Heyecanlı uyandığım sabahların sayısını ezbere bilmiyordum ve fakat hepsi az önce kahvaltımı yaptığım an gibi aklımdaydı. Gün geliyordu, öyle bir gün geliyordu ki, yaşama sebebinizi o an anlıyordunuz. Neden bilmiyorum. Ama bugün sanki benim yaşama sebebimi anlayacağım an gibi geliyordu. Öyle bir gün gelmişti ki, ilk kez sanki bugün gururla yürüyecekmiş hissi doluyordu içime. Aslında Anadolu kazanırken, Bursa'nın en iyi Anadolu liselerinden birini kazandığım zaman da böyle gururlanmıştım. Meslek lisesine, okuluma ilk kez giriş yaptığım zaman da böyle gururlanmıştım. Ama hayır, böyle değildim. İçimde garip ötesi bir his vardı.

Gözlerimi kapatıp açarken elim kapının koluna gitti. Saniyeler önce Çağatay kapıya iki kez tıklatmıştı ve üçüncüye ramak kala ben kapıyı açmıştım. İlk kez belki de onu kapıda bekletmemiş, hazır ve nazır bir şekilde kapıya dayanmıştım.

"Günaydın kaptan-ı Balım Sultan hazretleri, sabahı şerifiniz hayır olsun," derken bir eli kulağında tuttuğu telefondaydı.

"Ay Balım kaptan be," diye çığırdı Rana telefonun diğer ucundan.

"Hayırlı sabahlar yeniçeri ağası Çağatay, sana da cariye Rana," deyip gülerek ayakkabılarımı giydim. Annemlerle vedalaşma faslını geçmiştim çünkü bugün hepsisi zaten orada olacaktı. Yarışma alanında. Aylarımızı, belki de yıllarımı bunun için harcadığım turnuva salonunda.

"Sen konuş," dedim Çağatay'a, "Ben Demir Han'ı uyandırıp geliyorum."

O konuşmaya devam ederken ve sabah sabah, dakikalar sonra bir arada olacakları halde neden telefonla konuştuklarını anlayamadığım o anlarda Demir Han'ın kapısına tıklatmış, "Hadi bakalım," diyordum, "Gününüz ayacak mı Demir Han bey?"

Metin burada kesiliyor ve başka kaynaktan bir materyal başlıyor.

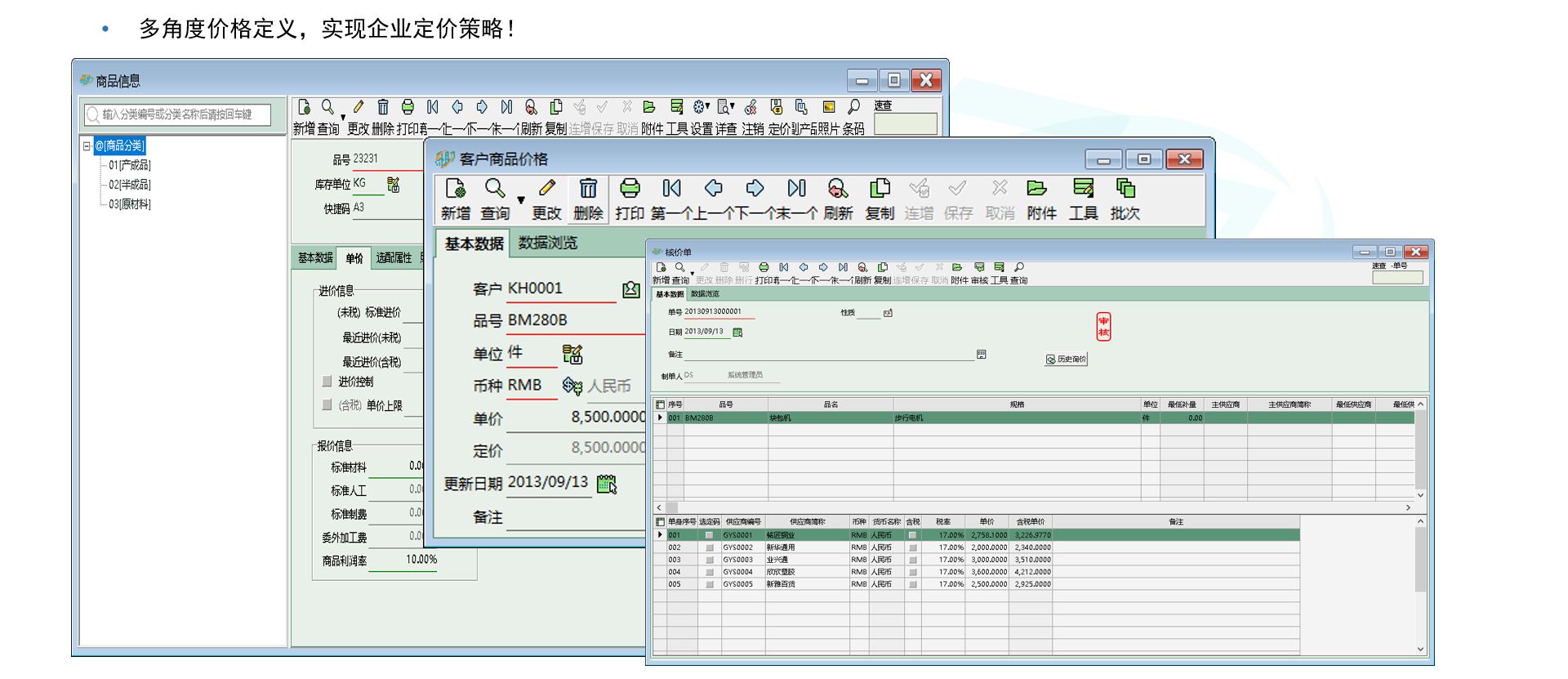Click the 历史询价 button

pyautogui.click(x=1066, y=360)
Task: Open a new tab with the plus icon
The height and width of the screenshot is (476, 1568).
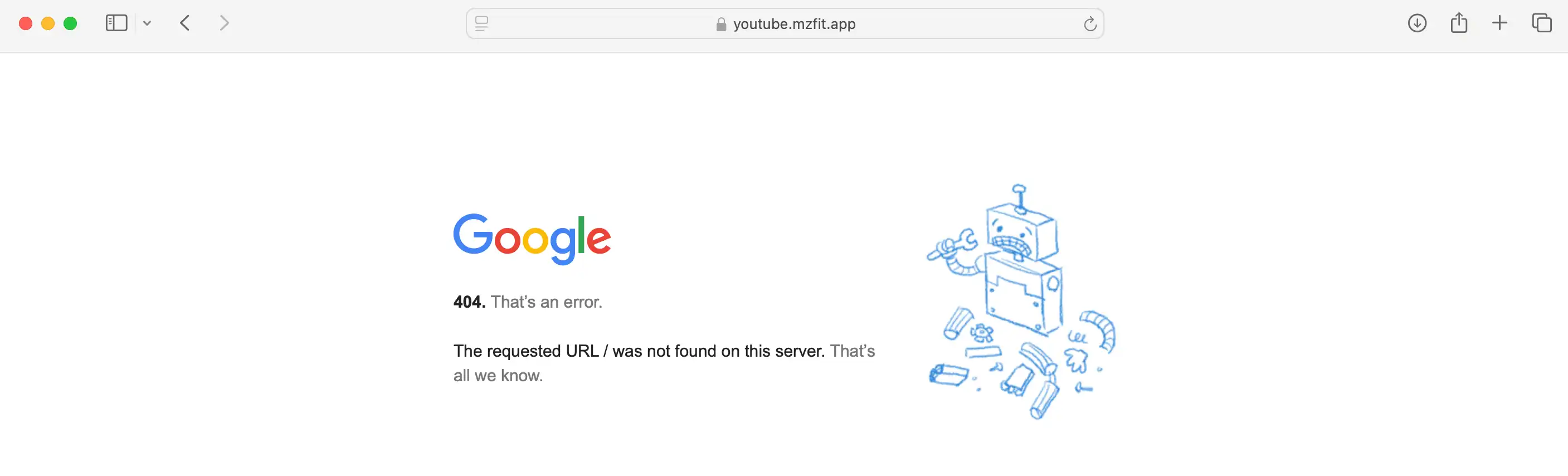Action: [1500, 23]
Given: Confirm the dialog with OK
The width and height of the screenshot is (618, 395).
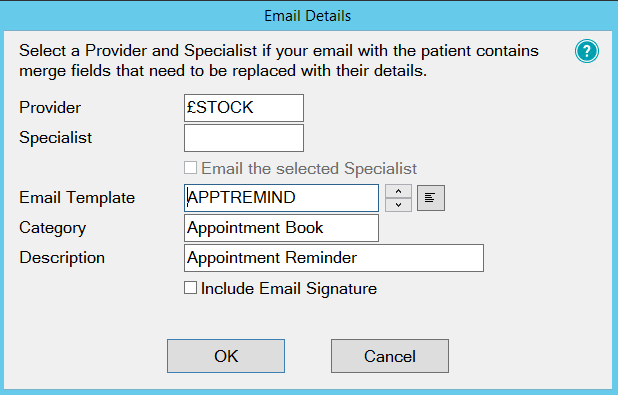Looking at the screenshot, I should 226,356.
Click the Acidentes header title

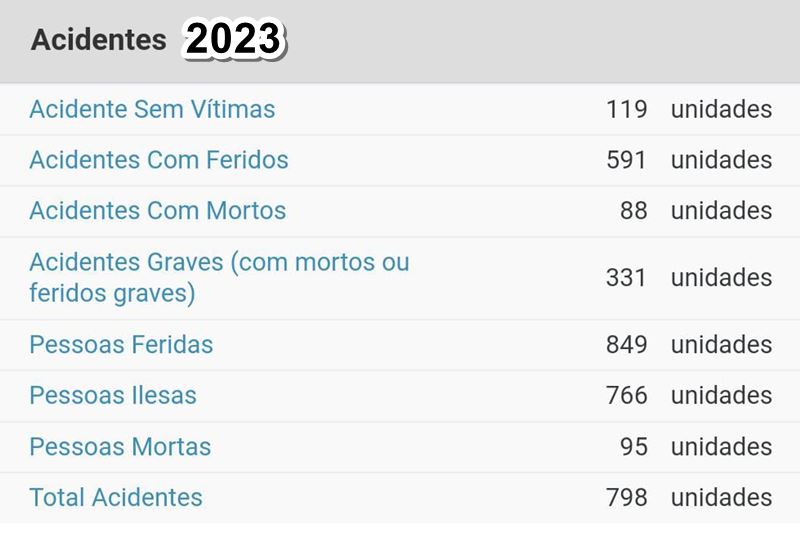coord(98,40)
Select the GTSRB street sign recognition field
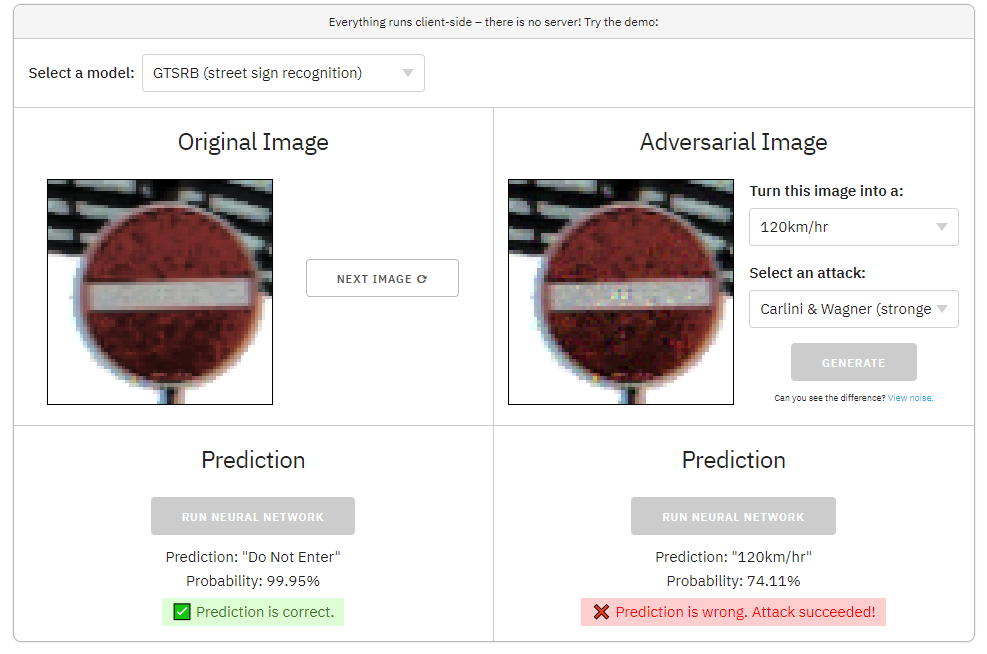This screenshot has height=654, width=987. click(x=283, y=73)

"Aymaz mı?" diyerek fazla bir sevinçle kapıya çıktı. Ayakkabılarını giyerken bile okunu ve yayını bırakmamıştı. Koşarak merdivenleri indik. Asansör bile kullanmadık hatta. Otobüse binerken BuKart'larımızı neden titrek ellerle bastık mesela?

"Ölmez sağ kalırsak," dedi Çağatay ciddi ciddi, "Kesin bir kutlama yapalım." Gülümsedim.

"Benim evde olur ama akşama Adana'ya gitmem lazım, iki güne dönerim, döndüğüm an yapıyoruz bu işi."

Bir işi yapmaya başlamadan önce kendine güvenmek, o işi başarmış gibi bir şeydi. Mesela, bir sınava girmeden hemen önce az çalıştığını ve yapamayacağını düşünerek girersen, evrene gönderdiğin bu mesaj seni olumsuzluğa iter. Ama az çalıştığın halde, ben yaparım diyerek yaklaşırsan olaya, çok daha başarılı olursun. Bunu, kendine bir hayat mottosu olarak kullan sevgili sistom ve brom. Başarmak için önce inanmak gereklidir.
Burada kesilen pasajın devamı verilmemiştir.